As noted in an earlier decision of this court, while the board of managers of a condominium complex owes a fiduciary duty to its unit owners (Levandusky v One Fifth Avenue Apartment Corp., 75 NY2d 530, 537-538; see also Board of Managers at Fairways at N. Hills Condominium v Fairway at N. Hills, 193 AD2d 322 [2d Dept 1993]), the business judgment rule may be a defense to a claim against actions of corporate directors for breach of fiduciary duty (Hochman v 35 park West Corp., 293 AD2d 650 [2d Dept 2002]).
However, it is well settled that the business judgment rule does not apply to boards or individual directors who fail to act in good faith or within the scope of their authority (see Levandusky v One Fifth Avenue Apartment Corp., 75 NY2d at 538; Board of Managers of the 229 Condominium v J.P.S. Realty Co., 308 AD2d 314 [1st Dept 2003]). The board members' actions must be "taken in good faith and in the exercise of honest judgment in the lawful and legitimate furtherance of corporate purposes" (Auerbach v Bennett, 47 NY2d 619, 629).

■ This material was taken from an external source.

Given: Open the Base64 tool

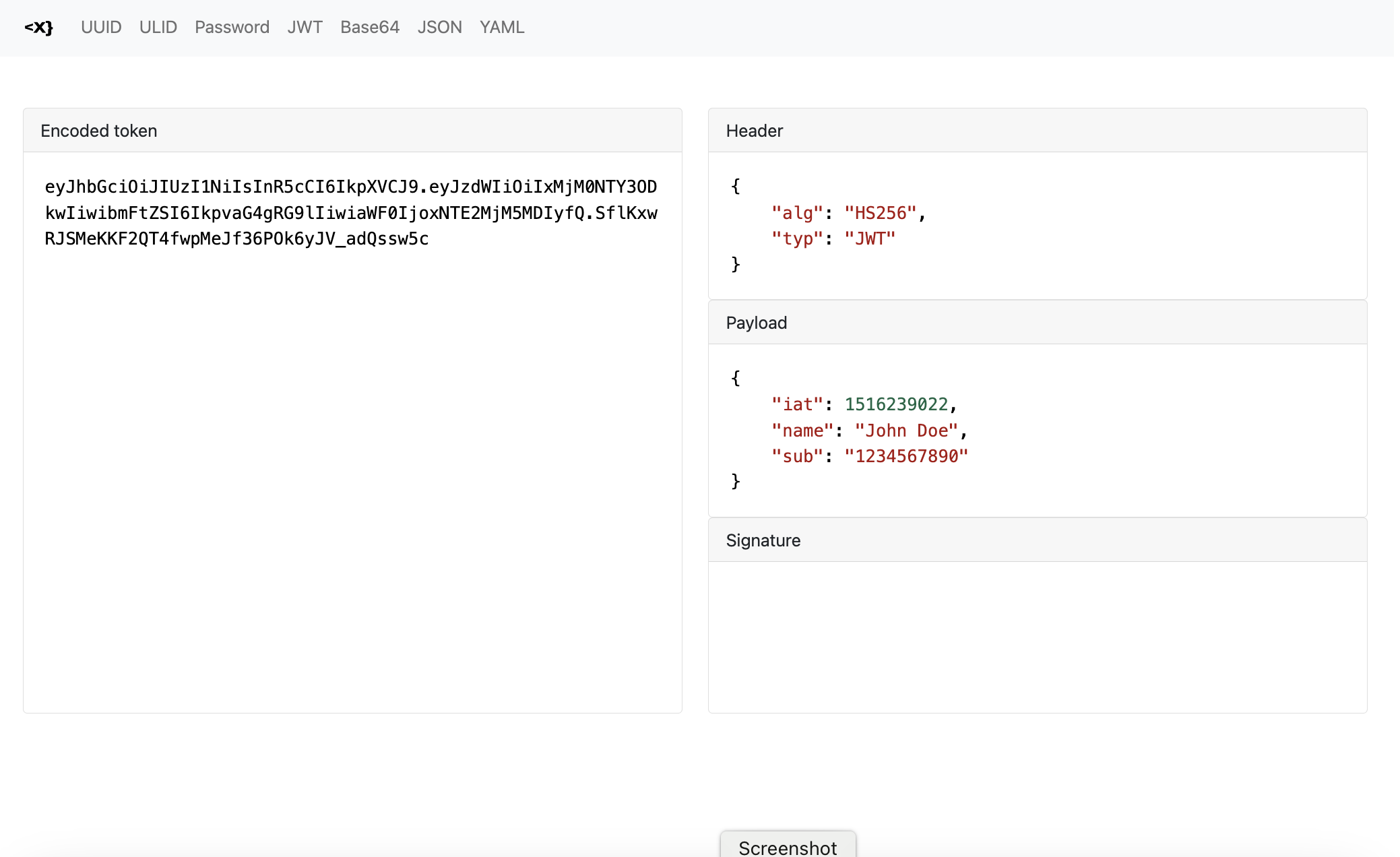Looking at the screenshot, I should point(369,28).
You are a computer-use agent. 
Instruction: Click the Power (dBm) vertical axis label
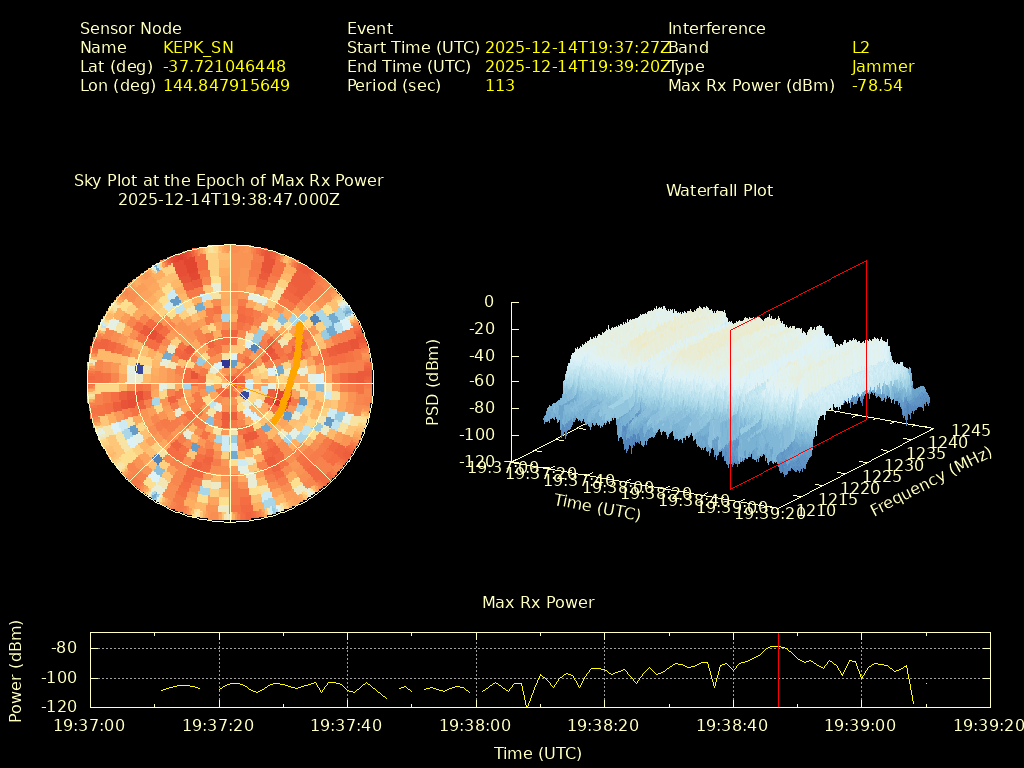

Based upon a review of the record, including the plaintiffs' supporting papers challenging defendants' actions, this court finds that triable issues of fact exist regarding whether the moving defendants acted for the common general interests of the Condominium, within the scope of their authority, and in good faith. Since there is a question as to whether the moving defendants breached their fiduciary duty of care and loyalty, it cannot be presently determined that the moving defendants engaged in the type of actions that would shield them from judicial inquiry under the business judgment rule. Based upon the foregoing, plaintiffs' claims should be allowed to proceed to trial (see Michaelson v Albora, 12 AD3d 648 [2d Dept 2004]).
Accordingly, it is
ORDERED that plaintiff's motion is granted, and that Allan A. Ash and Joel S. Ash, as co-executors for the estate of Ruth Mishkin, deceased, be substituted as plaintiffs in the above-entitled action in the place and stead of plaintiff Ruth Mishkin, Individually, and on behalf of the 155 Condominium, without prejudice to any proceedings heretofore had herein; and it is further
ORDERED that all papers, pleadings and proceedings in the above-entitled action be amended by substituting the names of Allan A. Ash and Joel S. Ash, as co-executors of the estate of Ruth Mishkin, deceased, as plaintiffs in the place and stead of said decedent, without prejudice to the proceedings heretofore had herein; and it is further
ORDERED that counsel for plaintiffs shall serve a copy of this order with notice of entry upon the Clerk of the Court and upon the Clerk of the Trial Support Office, Room 158, who are directed to amend their records to reflect such change in the caption herein; and it is further
ORDERED that defendants' motion for summary judgment is denied.
Counsel for the parties are directed to appear for a compliance conference in IA Part 15, Room 335, New York County Courthouse, 60 Centre Street, New York, New York, on February 3, 2006 at 11:00 a.m.
This constitutes the decision and order of the court.